The original cast included WIlliam H. Macy, Steve Buscemi and Frances McDormand, who won an Academy Award for best actress for her role as a pregnant police officer in the movie. The film also won an Oscar for best original screenplay for the Coens.

While the Coens are on board the new production, its director Noah Hawley who has written and directed the TV version of the story.

Starring Billy Bob Thornton (Sling Blade), Martin Freeman (The Office) and newcomer Allison Tolman, who plays the female lead, Deputy Molly Solverson, Fargo is two episodes in and is already attracting huge applause for its quirky black comedy.

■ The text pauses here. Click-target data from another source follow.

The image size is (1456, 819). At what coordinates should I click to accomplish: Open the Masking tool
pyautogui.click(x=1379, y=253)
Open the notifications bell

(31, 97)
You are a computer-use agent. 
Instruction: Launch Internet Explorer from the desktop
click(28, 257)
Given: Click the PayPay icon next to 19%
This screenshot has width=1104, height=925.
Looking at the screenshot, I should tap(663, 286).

We recap the first two episodes.

Episode 1 – The Crocodile’s Tears

Malvo

The series premieres with Lorne Malvo (Billy Bob Thornton, sporting a Lloyd Christmas haircut), wrecking his car on a quiet freeway on a wintry night.

Lester (Martin Freeman) and Malvo (Billy Bob Thornton) talk murder in Fargo.

Lester (Martin Freeman) and Malvo (Billy Bob Thornton) talk murder in Fargo. Photo: Supplied

His boot opens and a man gagged and in his underpants jumps out and runs off into the snowy landscape.  Malvo, having been injured in the car accident, is left to recuperate in the small town of Bemidji, Minnesota.  Malvo, it turns out, is a darkly philosophical hit man and small time Iago, who – for no particular reason – interferes in the lives of complete strangers.

Lester

While Malvo is being treated at the local hospital he meets Lester Nygaard (Martin Freeman, doing his best William H. Macy).  Lester is a put upon insurance salesman who is treated with contempt by his own friends and family (especially his wife, Pearl). Lester’s only response to these indignities is it to be achingly polite.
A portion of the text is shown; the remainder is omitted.